Once you find the line with "Nondiscrimination (128, 1191)" in the entries below, return exactly every line from it through the line with "6 comments (649, 781)".

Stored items
+===+

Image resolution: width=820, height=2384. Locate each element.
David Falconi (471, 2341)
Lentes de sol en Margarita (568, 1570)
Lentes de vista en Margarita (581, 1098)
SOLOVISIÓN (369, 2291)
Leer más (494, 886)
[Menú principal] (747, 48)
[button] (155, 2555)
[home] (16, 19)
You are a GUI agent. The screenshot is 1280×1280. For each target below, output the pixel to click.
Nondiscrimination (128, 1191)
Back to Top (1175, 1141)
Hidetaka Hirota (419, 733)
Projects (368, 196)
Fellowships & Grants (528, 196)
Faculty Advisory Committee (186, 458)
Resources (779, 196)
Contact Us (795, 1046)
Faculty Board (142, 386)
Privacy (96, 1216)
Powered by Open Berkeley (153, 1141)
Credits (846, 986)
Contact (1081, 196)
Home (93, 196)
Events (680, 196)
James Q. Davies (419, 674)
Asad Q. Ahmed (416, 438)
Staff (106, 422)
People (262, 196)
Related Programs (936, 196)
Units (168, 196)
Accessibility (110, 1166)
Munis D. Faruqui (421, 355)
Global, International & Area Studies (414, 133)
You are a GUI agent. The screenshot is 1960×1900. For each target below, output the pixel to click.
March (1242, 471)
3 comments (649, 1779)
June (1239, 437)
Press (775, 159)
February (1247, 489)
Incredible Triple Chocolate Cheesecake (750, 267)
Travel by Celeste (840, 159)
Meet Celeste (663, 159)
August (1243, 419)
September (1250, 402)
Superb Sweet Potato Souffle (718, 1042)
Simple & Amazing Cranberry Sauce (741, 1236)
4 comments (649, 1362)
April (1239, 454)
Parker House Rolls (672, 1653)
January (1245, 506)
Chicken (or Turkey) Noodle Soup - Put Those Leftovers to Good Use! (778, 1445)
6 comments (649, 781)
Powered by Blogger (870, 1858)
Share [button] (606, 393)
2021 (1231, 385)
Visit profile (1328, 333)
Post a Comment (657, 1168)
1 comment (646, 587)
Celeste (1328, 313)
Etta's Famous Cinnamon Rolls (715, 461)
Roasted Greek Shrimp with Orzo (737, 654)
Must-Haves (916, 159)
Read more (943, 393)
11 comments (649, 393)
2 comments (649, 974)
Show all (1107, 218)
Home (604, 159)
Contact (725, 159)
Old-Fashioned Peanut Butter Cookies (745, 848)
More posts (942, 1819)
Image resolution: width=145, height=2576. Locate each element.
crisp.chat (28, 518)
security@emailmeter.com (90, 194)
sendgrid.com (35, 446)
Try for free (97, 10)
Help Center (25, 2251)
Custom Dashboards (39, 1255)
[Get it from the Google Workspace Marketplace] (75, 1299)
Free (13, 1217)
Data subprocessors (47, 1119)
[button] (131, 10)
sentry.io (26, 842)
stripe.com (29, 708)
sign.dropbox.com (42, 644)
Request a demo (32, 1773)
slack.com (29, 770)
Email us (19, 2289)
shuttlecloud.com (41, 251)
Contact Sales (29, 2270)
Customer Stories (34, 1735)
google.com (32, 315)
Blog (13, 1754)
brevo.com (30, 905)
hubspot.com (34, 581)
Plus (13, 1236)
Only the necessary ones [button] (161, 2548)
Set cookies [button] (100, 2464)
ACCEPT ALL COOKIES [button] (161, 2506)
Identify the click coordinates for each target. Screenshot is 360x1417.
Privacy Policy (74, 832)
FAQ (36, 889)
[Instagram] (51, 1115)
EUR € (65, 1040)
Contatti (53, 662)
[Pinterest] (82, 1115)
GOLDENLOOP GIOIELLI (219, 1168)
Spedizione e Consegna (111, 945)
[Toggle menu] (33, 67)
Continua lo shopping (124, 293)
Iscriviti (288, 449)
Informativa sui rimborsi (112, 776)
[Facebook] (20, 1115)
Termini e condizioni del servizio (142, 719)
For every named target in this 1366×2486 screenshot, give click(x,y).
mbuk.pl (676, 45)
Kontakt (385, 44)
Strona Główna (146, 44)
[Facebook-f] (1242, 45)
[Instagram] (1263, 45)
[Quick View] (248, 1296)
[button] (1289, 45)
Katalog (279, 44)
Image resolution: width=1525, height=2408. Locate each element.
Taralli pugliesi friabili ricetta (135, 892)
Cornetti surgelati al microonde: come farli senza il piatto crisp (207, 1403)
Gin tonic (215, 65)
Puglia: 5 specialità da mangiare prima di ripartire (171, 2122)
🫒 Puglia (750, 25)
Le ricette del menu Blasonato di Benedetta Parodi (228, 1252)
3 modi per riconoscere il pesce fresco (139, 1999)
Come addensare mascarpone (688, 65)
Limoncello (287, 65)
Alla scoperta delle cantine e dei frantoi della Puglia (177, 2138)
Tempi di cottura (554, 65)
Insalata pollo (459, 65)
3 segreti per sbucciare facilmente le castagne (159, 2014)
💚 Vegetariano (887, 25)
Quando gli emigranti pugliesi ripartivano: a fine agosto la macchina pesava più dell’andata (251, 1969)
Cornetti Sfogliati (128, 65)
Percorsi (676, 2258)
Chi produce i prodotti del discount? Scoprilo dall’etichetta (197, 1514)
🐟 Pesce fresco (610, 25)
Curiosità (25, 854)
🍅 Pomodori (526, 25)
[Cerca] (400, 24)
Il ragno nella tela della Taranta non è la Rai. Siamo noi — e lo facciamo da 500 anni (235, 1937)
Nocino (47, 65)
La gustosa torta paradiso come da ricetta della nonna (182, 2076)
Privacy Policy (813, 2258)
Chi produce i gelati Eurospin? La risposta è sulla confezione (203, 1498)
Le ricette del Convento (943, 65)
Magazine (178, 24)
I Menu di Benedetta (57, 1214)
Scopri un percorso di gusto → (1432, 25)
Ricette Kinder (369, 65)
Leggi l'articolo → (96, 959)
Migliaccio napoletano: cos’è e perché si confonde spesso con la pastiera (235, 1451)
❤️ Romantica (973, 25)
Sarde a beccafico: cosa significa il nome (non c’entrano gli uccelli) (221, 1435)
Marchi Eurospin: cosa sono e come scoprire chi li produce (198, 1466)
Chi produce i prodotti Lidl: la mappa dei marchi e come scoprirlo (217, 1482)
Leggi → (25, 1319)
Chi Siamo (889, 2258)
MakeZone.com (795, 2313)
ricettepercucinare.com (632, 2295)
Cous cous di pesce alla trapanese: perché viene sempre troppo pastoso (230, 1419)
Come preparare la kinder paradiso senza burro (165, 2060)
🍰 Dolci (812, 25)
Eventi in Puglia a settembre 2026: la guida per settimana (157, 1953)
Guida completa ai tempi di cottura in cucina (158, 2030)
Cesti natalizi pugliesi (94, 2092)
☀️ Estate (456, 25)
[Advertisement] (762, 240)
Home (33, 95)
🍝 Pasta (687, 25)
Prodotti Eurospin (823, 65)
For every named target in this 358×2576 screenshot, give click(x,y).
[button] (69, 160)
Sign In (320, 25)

+===+

EXPECTED ANSWER
Nondiscrimination (128, 1191)
Back to Top (1175, 1141)
Hidetaka Hirota (419, 733)
Projects (368, 196)
Fellowships & Grants (528, 196)
Faculty Advisory Committee (186, 458)
Resources (779, 196)
Contact Us (795, 1046)
Faculty Board (142, 386)
Privacy (96, 1216)
Powered by Open Berkeley (153, 1141)
Credits (846, 986)
Contact (1081, 196)
Home (93, 196)
Events (680, 196)
James Q. Davies (419, 674)
Asad Q. Ahmed (416, 438)
Staff (106, 422)
People (262, 196)
Related Programs (936, 196)
Units (168, 196)
Accessibility (110, 1166)
Munis D. Faruqui (421, 355)
Global, International & Area Studies (414, 133)
You are a GUI agent. The screenshot is 1960×1900. For each target below, output the pixel to click.
March (1242, 471)
3 comments (649, 1779)
June (1239, 437)
Press (775, 159)
February (1247, 489)
Incredible Triple Chocolate Cheesecake (750, 267)
Travel by Celeste (840, 159)
Meet Celeste (663, 159)
August (1243, 419)
September (1250, 402)
Superb Sweet Potato Souffle (718, 1042)
Simple & Amazing Cranberry Sauce (741, 1236)
4 comments (649, 1362)
April (1239, 454)
Parker House Rolls (672, 1653)
January (1245, 506)
Chicken (or Turkey) Noodle Soup - Put Those Leftovers to Good Use! (778, 1445)
6 comments (649, 781)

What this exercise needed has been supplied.